• Jobs
A: In the aquarium soil thread, which brand is said to make a pretty good mix?
B: In the aquarium soil thread, rewrite the passage from "EDIT: Just noticed" up to and including "from wood shavings.", replacing "garden soils" with "potting soils".
C: Name every brand of soil mentioned in the aquarium soil thread.

• Text block
.....

Regular sand will work, and aquarium safe fertilizers could be used. Such as these products: http://www.petsmart.com/family/inde...ET/2769136&fbc=1&fbn=Taxonomy|Live+Plant+Care

EDIT: Just noticed your tabs where on there, hah. Also, there is a bag of plant substrate you can get that will work perfectly. Use that under your regular sand, it will work great!


----------



## TheOldSalt (Jan 28, 2005)

Other garden soils will work fine, just stay away from Miracle Gro, since it is heavily fortified with fertilizer, which means your tank would be algae-ville. Hyponex makes a pretty good mix. Try to avoid Scott's or any other brand made from wood shavings.

You'll need to add a thin layer of sand over the dirt to hold it down and keep the water clear. Do that after planting the plants.

The plants will grow like crazy.


----------



## Fishy:) (Apr 10, 2010)

.....

Data for locating visible targets
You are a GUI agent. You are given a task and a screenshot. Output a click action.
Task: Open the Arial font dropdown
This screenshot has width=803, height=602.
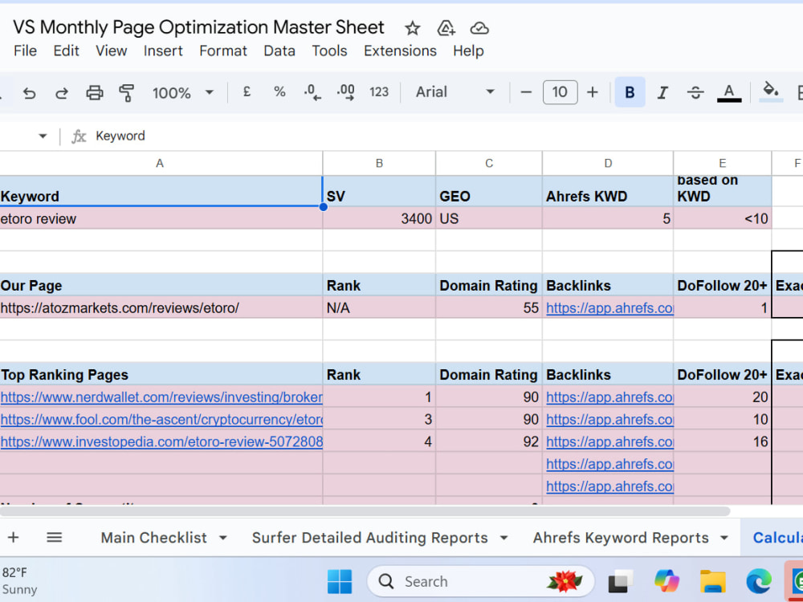[x=454, y=92]
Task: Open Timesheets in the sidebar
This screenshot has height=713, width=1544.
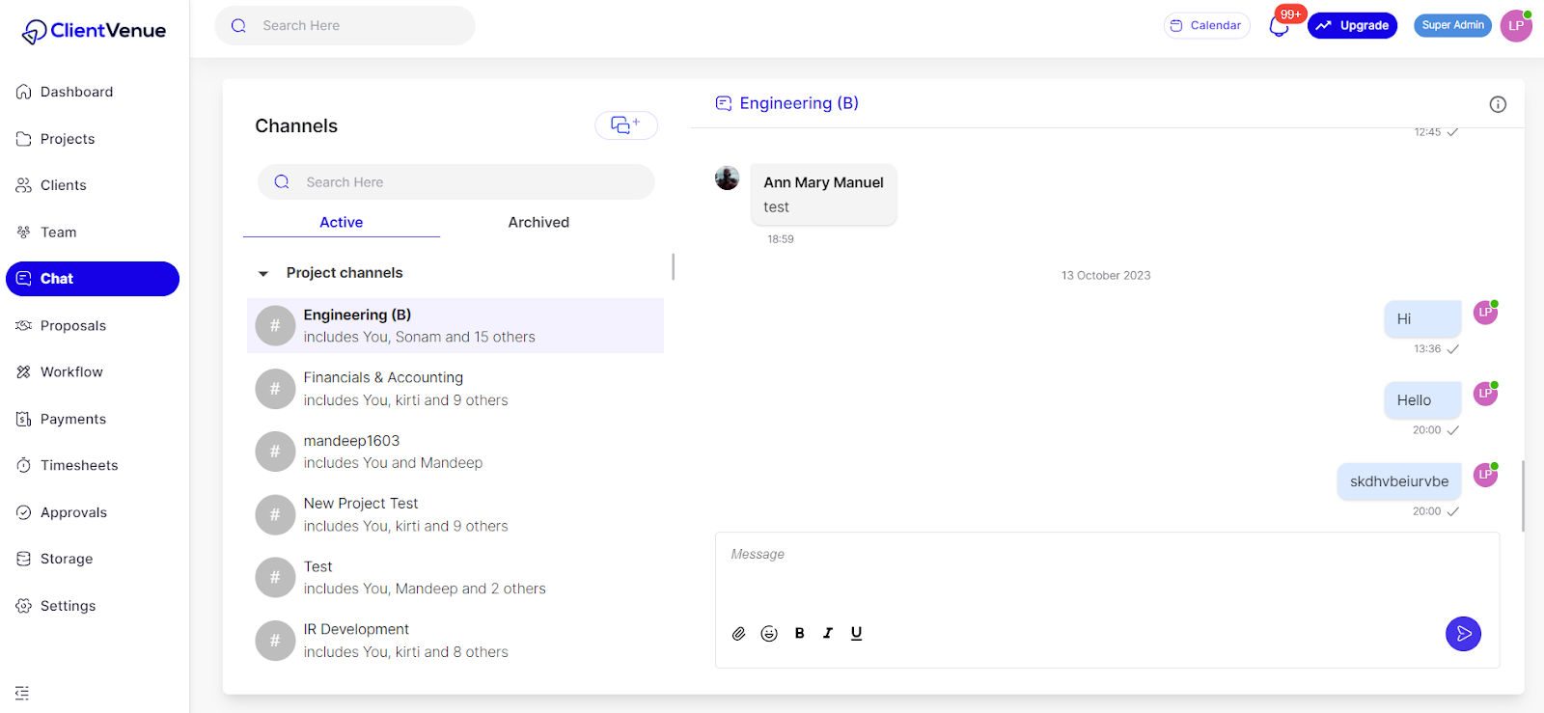Action: click(x=78, y=465)
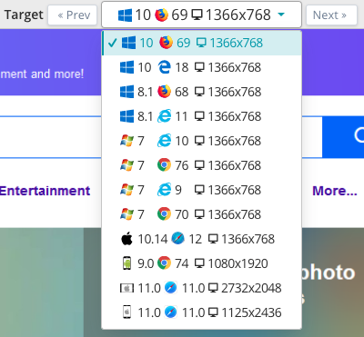Click the Internet Explorer 9 icon on Windows 7
The image size is (364, 337).
coord(164,190)
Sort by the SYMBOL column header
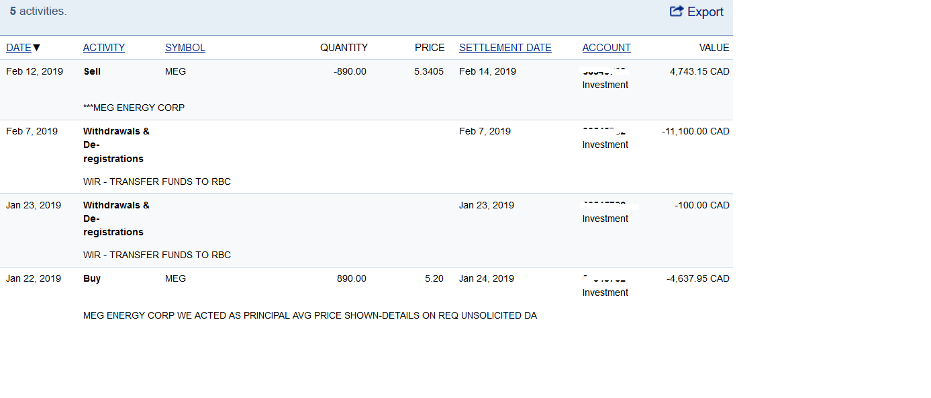The image size is (931, 398). (x=185, y=48)
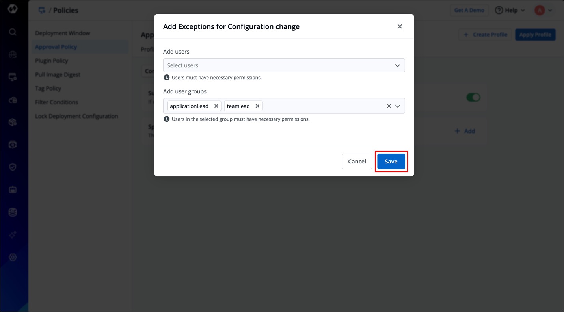Viewport: 564px width, 312px height.
Task: Expand the Select users dropdown
Action: [398, 65]
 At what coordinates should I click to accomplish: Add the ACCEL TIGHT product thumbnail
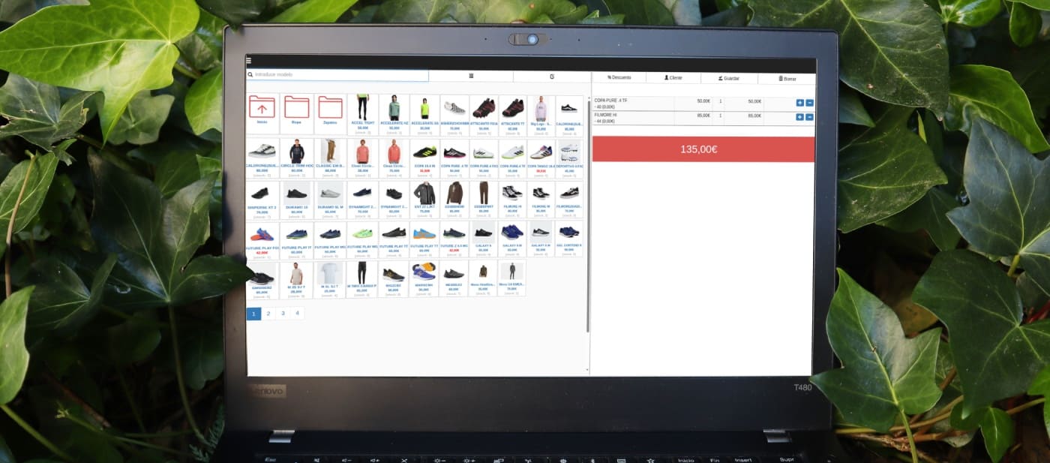[x=363, y=108]
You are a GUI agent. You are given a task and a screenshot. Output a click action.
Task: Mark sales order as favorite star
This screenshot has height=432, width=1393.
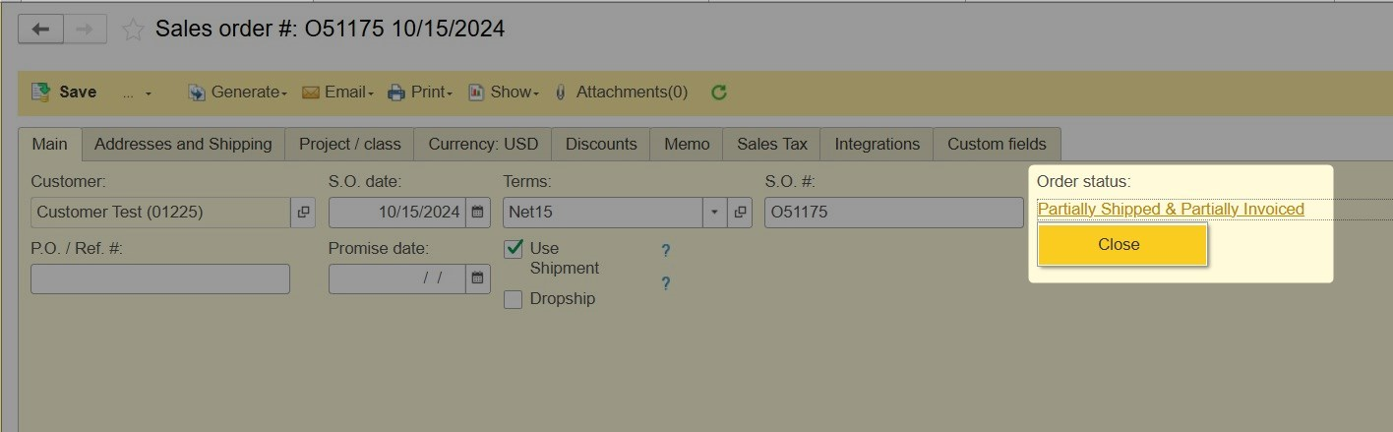tap(133, 30)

.....

• Task responses
A: Hyponex

B:
EDIT: Just noticed your tabs where on there, hah. Also, there is a bag of plant substrate you can get that will work perfectly. Use that under your regular sand, it will work great!


----------



## TheOldSalt (Jan 28, 2005)

Other potting soils will work fine, just stay away from Miracle Gro, since it is heavily fortified with fertilizer, which means your tank would be algae-ville. Hyponex makes a pretty good mix. Try to avoid Scott's or any other brand made from wood shavings.

C: Miracle Gro, Hyponex, Scott's